The German historian Thomas Kühne has done important work on the ways in which shame culture, group conformity, and an “us” versus “them” mentality led to the Holocaust. In his astute analysis, “humanity, selflessness, mutual solicitude, security, even affection, were not foreign to [the community]. They just remained confined in general to one’s own group.”5 Similarly, in accordance with Alfer Adler’s social theory, an individualistic will to power poses the greatest threat to civilization, and the best way to combat this is through education and by directing it towards a socially interested goal.

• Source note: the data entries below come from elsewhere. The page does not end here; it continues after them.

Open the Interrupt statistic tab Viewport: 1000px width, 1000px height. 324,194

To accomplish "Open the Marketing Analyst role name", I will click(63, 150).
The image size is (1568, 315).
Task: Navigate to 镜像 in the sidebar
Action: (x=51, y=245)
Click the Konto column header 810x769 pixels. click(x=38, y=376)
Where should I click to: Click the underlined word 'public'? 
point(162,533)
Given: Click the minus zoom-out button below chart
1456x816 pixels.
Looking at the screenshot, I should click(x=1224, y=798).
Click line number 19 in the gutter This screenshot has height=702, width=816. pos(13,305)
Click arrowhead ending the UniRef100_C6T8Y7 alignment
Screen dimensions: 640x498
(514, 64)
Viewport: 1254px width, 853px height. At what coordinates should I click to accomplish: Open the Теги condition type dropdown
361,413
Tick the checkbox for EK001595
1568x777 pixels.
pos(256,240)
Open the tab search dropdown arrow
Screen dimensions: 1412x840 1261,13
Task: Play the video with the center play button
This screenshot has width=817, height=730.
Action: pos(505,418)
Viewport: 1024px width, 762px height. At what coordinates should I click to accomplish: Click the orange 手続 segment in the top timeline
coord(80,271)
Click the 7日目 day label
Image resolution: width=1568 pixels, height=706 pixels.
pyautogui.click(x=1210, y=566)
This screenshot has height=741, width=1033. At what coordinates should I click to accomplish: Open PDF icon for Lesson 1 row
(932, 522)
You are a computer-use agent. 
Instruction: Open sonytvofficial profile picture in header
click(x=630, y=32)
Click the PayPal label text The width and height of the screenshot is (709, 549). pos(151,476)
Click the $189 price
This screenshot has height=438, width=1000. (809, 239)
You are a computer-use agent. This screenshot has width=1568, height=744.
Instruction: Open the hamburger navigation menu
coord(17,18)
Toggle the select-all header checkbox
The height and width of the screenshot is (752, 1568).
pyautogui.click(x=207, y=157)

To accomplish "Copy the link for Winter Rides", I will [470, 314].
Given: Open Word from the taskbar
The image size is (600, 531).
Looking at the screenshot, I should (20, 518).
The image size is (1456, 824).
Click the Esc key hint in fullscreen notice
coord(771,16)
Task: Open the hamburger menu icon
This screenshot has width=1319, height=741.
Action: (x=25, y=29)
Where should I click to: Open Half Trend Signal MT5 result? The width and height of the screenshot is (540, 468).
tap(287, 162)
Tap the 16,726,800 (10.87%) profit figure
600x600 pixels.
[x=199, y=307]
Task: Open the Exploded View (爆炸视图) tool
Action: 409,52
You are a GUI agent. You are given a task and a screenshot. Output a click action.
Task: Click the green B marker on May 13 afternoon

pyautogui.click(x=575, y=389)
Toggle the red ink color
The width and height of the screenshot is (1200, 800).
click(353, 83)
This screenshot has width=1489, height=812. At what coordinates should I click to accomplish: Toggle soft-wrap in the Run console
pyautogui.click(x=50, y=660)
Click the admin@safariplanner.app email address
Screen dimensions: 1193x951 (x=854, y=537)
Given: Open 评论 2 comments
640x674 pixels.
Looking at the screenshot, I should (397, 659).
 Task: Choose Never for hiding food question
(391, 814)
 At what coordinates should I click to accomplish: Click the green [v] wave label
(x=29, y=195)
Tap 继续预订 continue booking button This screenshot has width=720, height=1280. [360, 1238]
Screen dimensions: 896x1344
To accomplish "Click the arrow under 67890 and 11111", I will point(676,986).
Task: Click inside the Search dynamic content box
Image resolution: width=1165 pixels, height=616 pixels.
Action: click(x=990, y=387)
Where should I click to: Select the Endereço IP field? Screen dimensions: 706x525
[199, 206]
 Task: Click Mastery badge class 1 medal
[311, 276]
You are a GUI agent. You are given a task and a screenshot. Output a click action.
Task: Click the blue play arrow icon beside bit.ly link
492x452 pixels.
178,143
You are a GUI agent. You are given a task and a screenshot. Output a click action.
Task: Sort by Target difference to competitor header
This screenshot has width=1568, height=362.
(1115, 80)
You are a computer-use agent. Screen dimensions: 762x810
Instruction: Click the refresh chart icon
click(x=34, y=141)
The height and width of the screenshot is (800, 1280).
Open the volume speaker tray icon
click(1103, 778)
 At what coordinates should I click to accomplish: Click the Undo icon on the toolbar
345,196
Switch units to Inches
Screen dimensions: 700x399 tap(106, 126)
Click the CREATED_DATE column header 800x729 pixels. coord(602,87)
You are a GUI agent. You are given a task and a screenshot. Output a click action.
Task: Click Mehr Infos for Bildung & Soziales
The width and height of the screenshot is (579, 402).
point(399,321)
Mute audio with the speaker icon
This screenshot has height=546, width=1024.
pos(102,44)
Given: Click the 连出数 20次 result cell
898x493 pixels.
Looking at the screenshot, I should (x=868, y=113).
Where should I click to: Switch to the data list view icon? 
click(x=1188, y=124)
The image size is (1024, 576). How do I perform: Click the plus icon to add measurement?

The inferiority complex invariably leads to a selfish will to power, which must then be sublimated into what Adler deems the social feeling. In summary, "to be good means to be good towards others, and to be bad means to be bad towards others."6[3] In Nazi society, the Volksgemeinschaft was this social feeling, based on a mythological idea of the “Aryan race,” which, conveniently, was the supreme “race” within the Nazis’ taxonomy of lesser “races” (I wish I didn’t feel the need to say this, but call it a sign of the times: you know, right, that only one type of human “race” exists?).
Guilt versus. Shame culture
“There is a moral justification in which mass murder is made personally and socially acceptable by portraying it as serving socially worthy or moral purposes. Perpetrators may believe this rationalization to such an extent that their evil is not only morally justifiable (right to do), but becomes an outright moral imperative (wrong not to do it).
James E Waller, “The Ordinariness of Extraordinary Evil”
In Nazi Germany, working towards the Volksgemeinschaft was viewed as the highest form of morality. To understand the mutated Nazi social feeling, it is first necessary to understand the difference between guilt culture and shame culture, a distinction best articulated in an essay by Thomas Kühne.7
In shame culture, morality is defined by the community, not the individual. “[Within guilt culture] the question of morals is a case for introspection. Guilt is experienced individually. It is dealt with in dialogue with God or with the superego.”[2] In shame culture, however, the community is seen as the highest “good,” meaning those who do not contribute to the community are viewed as fundamentally “evil. Individual responsibilities make way for collective ones when morality is defined by the community. Not surprisingly, in my research I found that many men in RPB 101 who refused to shoot were more ashamed of their individual “weakness” than proud of their moral “goodness” for stepping away.
Paradoxically, when the men in RPB 101 were given a choice not to kill, it only served to highlight the importance of group conformity. “If the question is posed to me as to why I shot with the others in the first place,” one RPB 101 policeman admitted, “I must answer that no one wants to be thought a coward.”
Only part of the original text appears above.